◆ EXERCISE BRIEF ◆
The entries below contain a line with "Given: Click the smiley picture field tool" and a line with "is (1568, 724).". Quote exactly those two lines and all lines between them.

◆ THE INPUT ◆
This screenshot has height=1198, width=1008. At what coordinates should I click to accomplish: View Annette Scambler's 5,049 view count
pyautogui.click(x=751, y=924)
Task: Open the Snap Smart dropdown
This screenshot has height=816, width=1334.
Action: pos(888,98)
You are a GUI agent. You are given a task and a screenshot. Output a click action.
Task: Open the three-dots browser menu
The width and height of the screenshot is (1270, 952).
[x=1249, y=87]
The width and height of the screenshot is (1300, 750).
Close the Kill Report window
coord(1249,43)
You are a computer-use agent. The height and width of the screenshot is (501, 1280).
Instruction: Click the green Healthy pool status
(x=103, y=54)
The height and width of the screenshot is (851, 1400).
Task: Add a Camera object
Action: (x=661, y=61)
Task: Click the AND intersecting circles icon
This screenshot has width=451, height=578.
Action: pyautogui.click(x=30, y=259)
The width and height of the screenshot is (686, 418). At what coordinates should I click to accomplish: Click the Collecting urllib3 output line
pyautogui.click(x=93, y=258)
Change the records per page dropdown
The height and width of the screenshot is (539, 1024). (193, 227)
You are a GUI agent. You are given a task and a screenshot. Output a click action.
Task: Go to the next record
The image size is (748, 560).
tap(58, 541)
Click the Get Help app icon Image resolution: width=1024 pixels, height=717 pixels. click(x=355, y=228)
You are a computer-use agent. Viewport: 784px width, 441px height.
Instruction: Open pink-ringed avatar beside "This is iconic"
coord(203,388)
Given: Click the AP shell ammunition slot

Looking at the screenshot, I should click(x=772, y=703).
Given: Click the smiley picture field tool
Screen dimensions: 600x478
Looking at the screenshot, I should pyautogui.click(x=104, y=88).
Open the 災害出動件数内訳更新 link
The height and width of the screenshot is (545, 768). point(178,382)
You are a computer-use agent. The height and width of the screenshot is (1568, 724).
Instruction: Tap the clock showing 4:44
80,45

◆ SOLUTION TO THIS TASK ◆
Given: Click the smiley picture field tool
Screen dimensions: 600x478
Looking at the screenshot, I should pyautogui.click(x=104, y=88).
Open the 災害出動件数内訳更新 link
The height and width of the screenshot is (545, 768). point(178,382)
You are a computer-use agent. The height and width of the screenshot is (1568, 724).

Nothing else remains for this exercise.